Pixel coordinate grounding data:
== Segment start ==
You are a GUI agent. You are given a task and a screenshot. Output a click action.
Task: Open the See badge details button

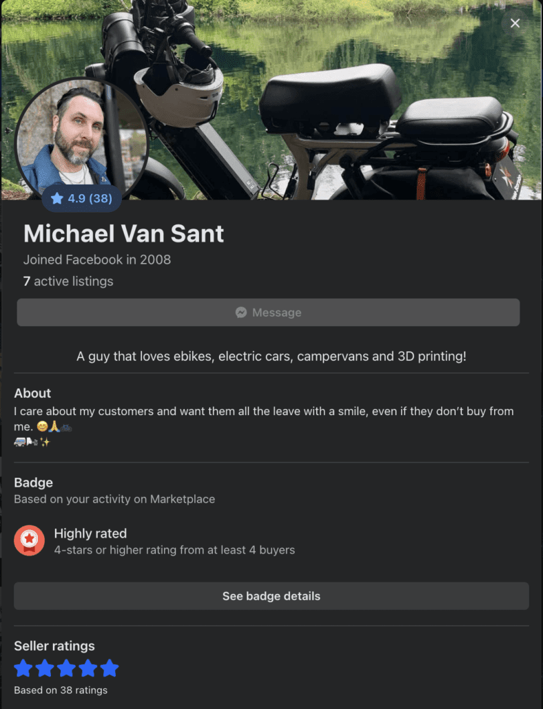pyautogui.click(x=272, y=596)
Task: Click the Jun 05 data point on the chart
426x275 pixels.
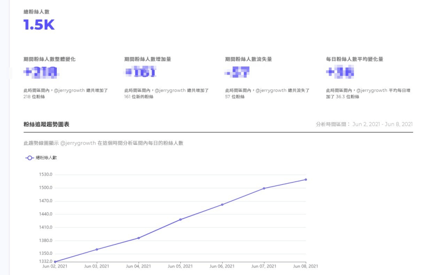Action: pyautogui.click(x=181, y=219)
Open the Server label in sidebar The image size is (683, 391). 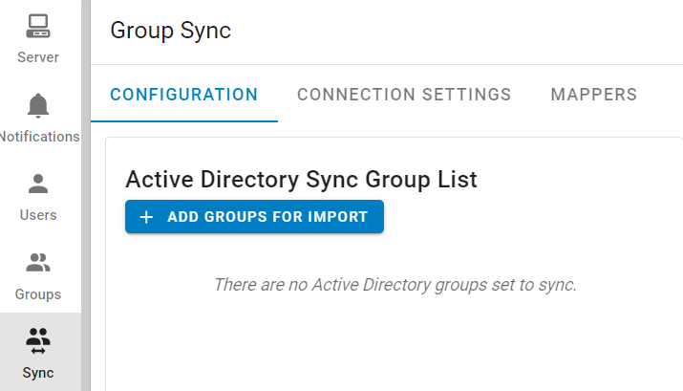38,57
== Segment end ==
== Segment start ==
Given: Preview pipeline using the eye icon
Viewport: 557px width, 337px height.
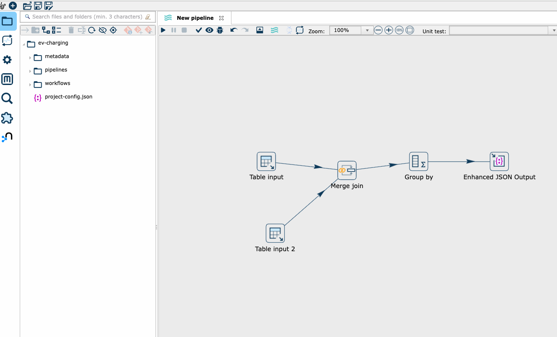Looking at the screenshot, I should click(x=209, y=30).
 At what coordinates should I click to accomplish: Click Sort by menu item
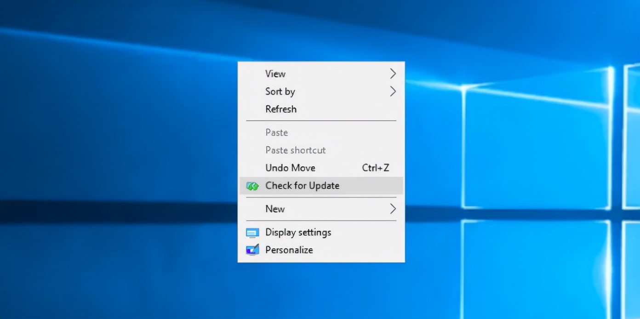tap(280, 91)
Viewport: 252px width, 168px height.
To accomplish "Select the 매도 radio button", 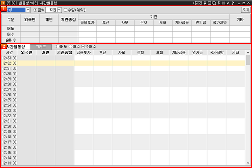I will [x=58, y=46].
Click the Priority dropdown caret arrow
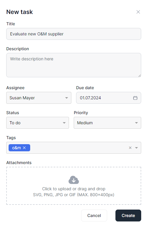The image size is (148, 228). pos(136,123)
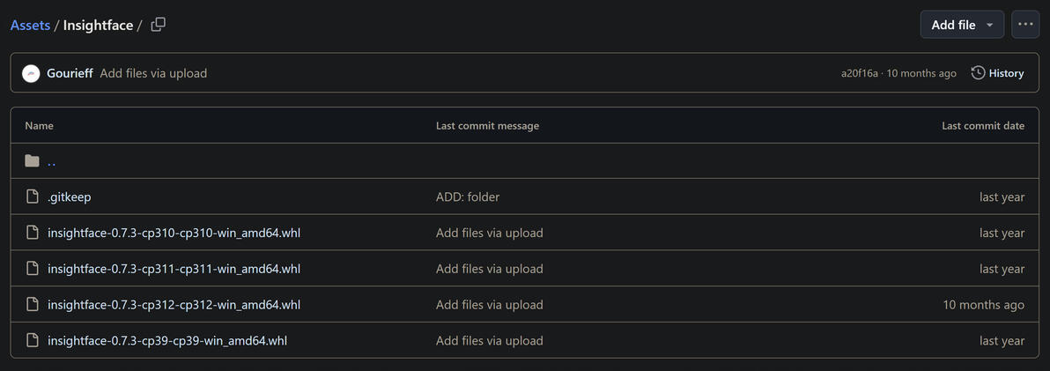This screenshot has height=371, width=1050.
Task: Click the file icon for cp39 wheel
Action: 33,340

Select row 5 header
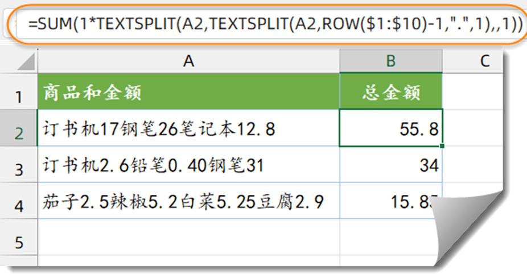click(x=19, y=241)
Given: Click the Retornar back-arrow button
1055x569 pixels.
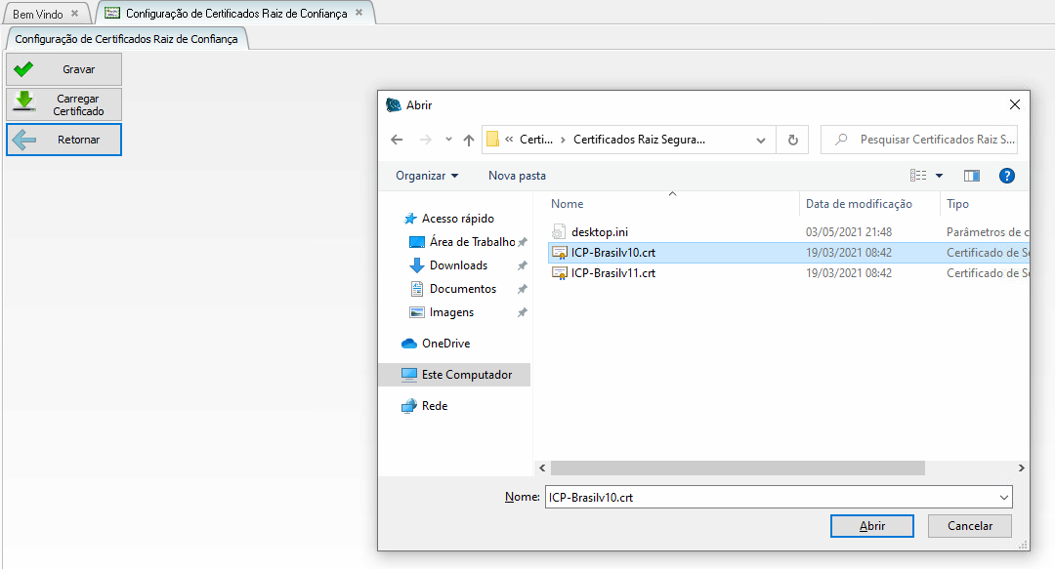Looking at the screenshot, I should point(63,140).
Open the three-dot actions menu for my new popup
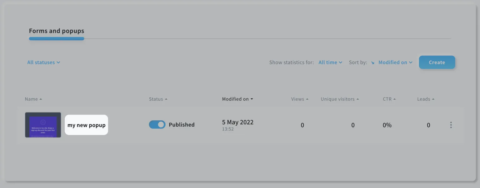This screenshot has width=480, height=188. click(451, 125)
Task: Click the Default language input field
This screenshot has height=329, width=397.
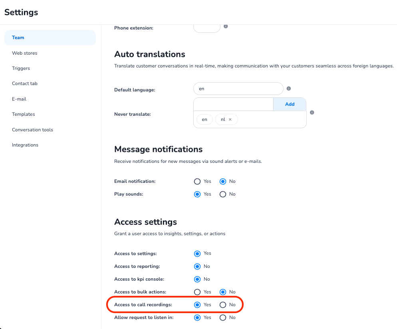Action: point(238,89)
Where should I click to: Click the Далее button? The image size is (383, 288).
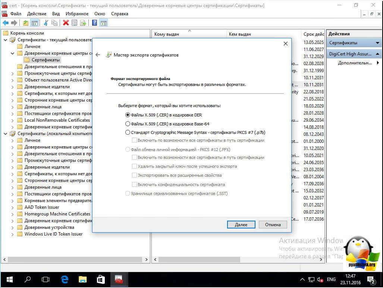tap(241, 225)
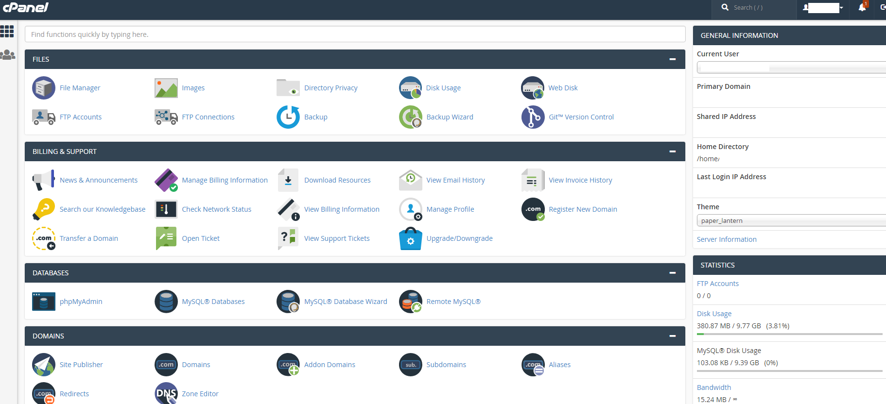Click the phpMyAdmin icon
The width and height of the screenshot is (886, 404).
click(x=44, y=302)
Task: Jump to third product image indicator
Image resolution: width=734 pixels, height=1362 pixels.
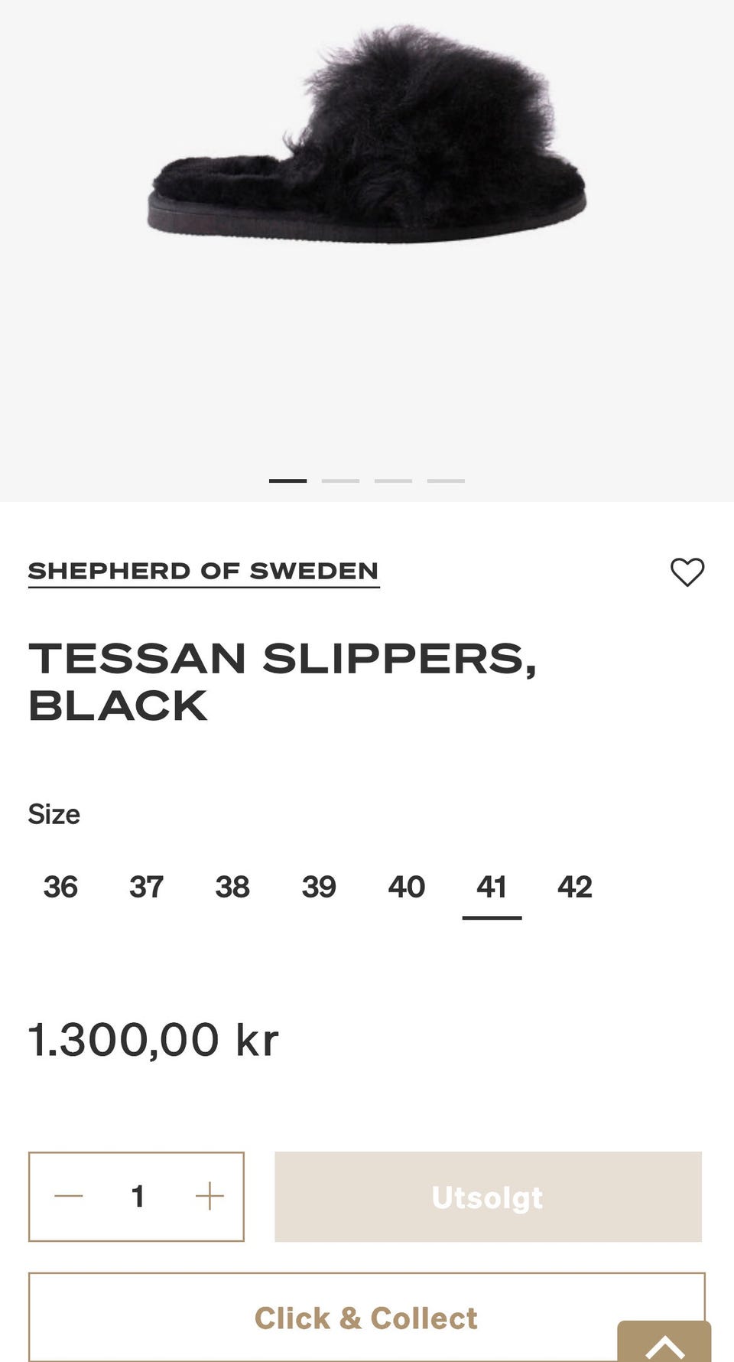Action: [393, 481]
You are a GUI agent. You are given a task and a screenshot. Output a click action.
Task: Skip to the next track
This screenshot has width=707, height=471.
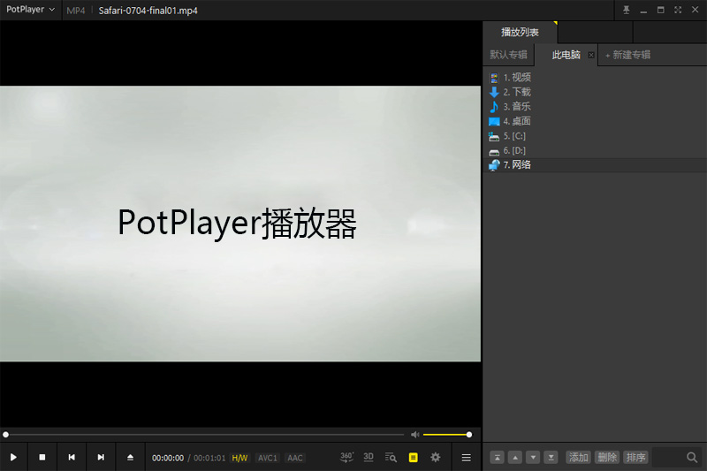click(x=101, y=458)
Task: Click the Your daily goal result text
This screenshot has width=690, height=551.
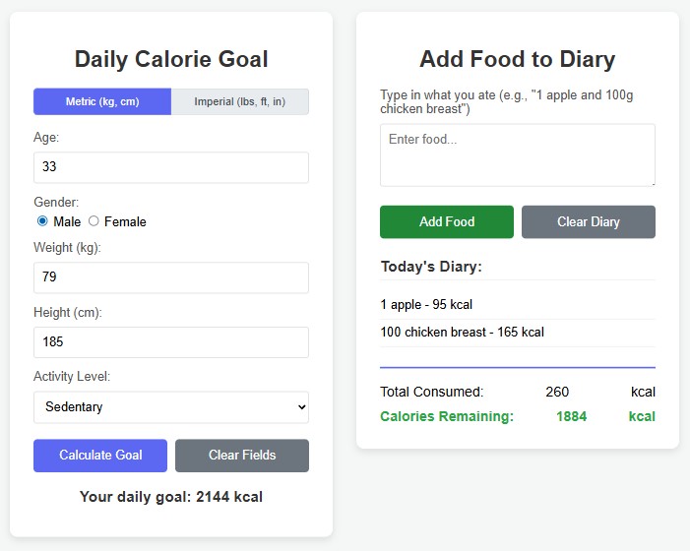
== Segment end ==
## Requirement
Look above for the line with "Where should I" and copy exactly from it through the line with "Task: Jump to third product image indicator", both included. Omit the pictures.

## Output of the exercise
Where should I click to: Click the Далее button? The image size is (383, 288).
tap(241, 225)
Click the phpMyAdmin icon
The width and height of the screenshot is (886, 404).
click(x=44, y=302)
Task: Jump to third product image indicator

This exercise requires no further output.